§ **What is being asked**
Print the lines below exactly, beginning with the one that contains "Task: Expand the 기록영상 menu" and stopping after the last line.

§ **Information shown**
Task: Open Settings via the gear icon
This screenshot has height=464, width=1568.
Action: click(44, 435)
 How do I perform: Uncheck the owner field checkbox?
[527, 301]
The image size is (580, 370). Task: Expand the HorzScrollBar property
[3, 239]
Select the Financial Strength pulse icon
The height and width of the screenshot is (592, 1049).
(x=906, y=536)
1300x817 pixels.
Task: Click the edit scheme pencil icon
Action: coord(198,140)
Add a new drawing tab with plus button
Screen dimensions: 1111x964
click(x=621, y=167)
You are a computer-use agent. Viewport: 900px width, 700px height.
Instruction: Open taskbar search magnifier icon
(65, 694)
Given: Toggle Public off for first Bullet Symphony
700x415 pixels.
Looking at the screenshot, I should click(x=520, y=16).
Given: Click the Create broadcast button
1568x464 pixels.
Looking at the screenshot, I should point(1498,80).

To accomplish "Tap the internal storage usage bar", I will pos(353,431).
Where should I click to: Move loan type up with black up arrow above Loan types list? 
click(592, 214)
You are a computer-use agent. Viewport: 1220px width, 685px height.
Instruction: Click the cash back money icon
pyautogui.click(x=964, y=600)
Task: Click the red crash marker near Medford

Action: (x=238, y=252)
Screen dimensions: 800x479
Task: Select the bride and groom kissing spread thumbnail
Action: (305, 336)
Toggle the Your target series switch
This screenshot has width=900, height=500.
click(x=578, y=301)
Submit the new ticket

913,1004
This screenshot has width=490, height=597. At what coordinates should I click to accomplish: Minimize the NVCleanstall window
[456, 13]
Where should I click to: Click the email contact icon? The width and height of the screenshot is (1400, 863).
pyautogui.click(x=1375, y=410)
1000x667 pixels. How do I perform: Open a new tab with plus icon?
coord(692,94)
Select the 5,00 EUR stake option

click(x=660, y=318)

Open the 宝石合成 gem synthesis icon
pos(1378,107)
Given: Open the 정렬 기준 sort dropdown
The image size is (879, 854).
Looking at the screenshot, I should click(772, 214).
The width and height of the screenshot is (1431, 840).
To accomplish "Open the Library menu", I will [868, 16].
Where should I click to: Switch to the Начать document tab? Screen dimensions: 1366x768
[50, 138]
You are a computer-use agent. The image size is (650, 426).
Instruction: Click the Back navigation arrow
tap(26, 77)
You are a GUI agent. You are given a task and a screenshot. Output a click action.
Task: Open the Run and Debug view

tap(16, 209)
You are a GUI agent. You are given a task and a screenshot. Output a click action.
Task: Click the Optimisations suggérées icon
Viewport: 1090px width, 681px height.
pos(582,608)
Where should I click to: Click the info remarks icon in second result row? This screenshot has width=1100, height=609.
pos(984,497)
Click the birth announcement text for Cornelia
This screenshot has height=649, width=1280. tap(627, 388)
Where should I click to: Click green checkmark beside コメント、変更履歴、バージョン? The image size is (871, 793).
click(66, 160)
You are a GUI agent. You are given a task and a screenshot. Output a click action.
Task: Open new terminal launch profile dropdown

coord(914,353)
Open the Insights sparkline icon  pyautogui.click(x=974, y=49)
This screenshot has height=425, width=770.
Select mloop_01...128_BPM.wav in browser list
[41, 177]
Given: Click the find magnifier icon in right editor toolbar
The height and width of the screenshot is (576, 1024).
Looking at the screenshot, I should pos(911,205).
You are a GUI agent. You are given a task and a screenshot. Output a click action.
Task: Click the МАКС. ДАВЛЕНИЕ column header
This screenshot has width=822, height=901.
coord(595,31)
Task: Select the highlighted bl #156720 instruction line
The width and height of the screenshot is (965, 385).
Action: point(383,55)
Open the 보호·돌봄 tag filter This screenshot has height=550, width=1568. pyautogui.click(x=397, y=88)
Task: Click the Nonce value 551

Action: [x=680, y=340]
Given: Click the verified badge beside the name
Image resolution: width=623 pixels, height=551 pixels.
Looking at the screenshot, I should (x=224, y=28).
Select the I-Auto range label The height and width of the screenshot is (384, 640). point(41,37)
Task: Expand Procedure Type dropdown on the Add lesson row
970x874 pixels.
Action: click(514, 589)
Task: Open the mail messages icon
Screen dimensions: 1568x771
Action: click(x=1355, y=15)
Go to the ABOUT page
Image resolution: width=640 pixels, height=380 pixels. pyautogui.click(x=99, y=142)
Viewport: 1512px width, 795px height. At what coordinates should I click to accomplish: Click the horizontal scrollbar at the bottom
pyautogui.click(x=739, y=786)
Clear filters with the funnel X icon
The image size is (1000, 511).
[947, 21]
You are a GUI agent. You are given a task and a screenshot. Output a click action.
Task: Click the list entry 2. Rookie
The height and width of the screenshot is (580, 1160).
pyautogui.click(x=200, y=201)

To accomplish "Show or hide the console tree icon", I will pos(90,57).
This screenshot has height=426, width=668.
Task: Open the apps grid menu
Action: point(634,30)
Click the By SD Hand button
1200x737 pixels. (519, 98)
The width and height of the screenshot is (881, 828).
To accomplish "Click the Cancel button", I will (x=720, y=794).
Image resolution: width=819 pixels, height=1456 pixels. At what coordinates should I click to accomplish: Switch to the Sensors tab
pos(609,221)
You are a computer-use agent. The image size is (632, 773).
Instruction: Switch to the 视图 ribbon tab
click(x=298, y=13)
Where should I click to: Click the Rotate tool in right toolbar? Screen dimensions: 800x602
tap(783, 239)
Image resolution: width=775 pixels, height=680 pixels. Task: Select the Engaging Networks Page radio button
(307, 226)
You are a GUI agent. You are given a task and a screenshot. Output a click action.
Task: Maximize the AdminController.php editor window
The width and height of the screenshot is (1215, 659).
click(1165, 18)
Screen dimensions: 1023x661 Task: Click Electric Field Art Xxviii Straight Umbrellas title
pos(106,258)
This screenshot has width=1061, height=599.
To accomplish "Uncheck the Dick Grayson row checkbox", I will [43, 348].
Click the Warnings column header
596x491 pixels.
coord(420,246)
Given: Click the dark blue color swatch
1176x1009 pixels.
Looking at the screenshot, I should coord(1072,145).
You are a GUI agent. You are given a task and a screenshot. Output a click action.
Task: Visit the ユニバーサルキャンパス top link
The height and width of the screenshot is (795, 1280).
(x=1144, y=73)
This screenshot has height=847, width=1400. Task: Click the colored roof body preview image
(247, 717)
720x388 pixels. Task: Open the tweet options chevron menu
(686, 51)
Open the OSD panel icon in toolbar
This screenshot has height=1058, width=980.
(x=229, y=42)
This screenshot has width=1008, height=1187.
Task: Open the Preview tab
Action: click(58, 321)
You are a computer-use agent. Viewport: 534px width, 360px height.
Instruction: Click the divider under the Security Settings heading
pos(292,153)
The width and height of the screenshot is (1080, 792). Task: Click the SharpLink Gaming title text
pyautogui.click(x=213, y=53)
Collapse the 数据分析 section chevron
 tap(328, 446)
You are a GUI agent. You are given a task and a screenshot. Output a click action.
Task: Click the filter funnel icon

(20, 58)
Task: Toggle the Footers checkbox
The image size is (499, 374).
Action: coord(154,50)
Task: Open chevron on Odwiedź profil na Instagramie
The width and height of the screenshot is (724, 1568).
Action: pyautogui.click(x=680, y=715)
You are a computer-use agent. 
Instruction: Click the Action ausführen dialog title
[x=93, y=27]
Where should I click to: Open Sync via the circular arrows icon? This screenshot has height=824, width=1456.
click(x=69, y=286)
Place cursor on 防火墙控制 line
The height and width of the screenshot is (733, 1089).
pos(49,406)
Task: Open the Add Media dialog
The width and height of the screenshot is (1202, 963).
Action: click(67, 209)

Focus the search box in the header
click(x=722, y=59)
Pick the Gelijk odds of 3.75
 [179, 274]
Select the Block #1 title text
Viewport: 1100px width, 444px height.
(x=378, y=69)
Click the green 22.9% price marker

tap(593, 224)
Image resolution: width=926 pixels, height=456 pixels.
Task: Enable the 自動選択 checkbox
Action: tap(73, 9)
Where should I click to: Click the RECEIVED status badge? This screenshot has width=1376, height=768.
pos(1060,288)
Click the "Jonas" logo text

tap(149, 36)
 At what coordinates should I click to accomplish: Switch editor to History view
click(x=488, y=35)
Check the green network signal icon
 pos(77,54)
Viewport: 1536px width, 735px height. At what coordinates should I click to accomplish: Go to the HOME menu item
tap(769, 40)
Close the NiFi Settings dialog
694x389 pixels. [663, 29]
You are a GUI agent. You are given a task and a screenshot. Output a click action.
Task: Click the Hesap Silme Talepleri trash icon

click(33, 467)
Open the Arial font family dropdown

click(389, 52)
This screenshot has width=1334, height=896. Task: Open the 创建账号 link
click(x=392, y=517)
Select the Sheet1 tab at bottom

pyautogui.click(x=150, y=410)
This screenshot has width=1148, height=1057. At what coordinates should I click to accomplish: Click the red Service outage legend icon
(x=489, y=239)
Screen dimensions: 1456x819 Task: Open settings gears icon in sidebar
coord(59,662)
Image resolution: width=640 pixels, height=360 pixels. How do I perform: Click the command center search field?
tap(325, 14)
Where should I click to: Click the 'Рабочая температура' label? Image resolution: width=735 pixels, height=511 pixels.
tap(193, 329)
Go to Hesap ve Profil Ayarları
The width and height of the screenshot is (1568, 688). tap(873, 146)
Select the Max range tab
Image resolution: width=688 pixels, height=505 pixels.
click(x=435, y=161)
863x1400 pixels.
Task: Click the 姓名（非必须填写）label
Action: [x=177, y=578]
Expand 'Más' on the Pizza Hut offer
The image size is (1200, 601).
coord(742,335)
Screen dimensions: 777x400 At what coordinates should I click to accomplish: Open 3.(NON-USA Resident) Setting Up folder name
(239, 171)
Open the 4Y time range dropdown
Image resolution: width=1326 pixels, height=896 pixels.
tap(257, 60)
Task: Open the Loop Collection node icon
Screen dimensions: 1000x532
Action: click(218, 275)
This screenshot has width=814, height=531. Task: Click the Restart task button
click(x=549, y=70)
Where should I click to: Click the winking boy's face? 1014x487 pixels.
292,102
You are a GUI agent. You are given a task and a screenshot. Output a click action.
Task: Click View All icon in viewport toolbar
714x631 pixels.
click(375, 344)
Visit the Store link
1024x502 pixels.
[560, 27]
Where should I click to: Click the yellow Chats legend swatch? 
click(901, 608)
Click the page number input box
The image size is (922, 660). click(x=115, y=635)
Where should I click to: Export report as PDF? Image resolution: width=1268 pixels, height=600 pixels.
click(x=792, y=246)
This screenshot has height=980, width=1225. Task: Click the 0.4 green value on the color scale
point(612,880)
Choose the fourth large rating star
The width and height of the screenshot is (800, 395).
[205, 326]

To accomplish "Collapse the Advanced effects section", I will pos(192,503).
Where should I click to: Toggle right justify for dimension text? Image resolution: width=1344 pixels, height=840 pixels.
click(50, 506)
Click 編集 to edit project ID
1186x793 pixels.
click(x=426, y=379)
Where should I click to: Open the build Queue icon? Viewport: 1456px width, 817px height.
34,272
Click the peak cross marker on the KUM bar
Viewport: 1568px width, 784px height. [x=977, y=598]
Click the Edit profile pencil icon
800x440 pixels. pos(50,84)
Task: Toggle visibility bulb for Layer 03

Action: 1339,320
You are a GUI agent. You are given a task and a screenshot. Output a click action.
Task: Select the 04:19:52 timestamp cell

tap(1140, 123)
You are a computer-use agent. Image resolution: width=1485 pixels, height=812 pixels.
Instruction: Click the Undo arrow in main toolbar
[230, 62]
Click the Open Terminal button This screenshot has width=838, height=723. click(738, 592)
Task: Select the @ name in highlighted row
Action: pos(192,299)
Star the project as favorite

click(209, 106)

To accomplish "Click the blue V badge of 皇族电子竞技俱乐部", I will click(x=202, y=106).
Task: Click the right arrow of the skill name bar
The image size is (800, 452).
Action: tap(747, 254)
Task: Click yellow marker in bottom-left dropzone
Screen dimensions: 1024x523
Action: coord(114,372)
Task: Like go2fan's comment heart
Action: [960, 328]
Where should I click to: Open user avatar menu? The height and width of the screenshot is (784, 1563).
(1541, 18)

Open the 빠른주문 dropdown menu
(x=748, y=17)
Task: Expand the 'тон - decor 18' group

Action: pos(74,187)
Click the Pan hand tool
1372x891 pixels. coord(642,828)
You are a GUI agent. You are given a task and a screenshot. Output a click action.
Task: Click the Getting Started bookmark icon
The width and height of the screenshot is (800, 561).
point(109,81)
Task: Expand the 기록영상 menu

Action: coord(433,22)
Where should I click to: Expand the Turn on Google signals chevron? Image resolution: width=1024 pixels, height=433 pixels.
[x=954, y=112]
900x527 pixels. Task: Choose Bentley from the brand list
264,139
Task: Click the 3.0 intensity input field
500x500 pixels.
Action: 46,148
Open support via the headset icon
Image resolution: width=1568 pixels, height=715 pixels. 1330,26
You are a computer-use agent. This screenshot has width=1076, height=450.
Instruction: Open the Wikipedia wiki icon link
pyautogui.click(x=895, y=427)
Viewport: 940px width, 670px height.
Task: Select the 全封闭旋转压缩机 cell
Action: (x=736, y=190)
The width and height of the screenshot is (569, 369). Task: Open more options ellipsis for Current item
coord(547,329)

§ **Exercise solution**
Task: Expand the 기록영상 menu

Action: coord(433,22)
Where should I click to: Expand the Turn on Google signals chevron? Image resolution: width=1024 pixels, height=433 pixels.
[x=954, y=112]
900x527 pixels. Task: Choose Bentley from the brand list
264,139
Task: Click the 3.0 intensity input field
500x500 pixels.
Action: 46,148
Open support via the headset icon
Image resolution: width=1568 pixels, height=715 pixels. 1330,26
You are a computer-use agent. This screenshot has width=1076, height=450.
Instruction: Open the Wikipedia wiki icon link
pyautogui.click(x=895, y=427)
Viewport: 940px width, 670px height.
Task: Select the 全封闭旋转压缩机 cell
Action: (x=736, y=190)
The width and height of the screenshot is (569, 369). Task: Open more options ellipsis for Current item
coord(547,329)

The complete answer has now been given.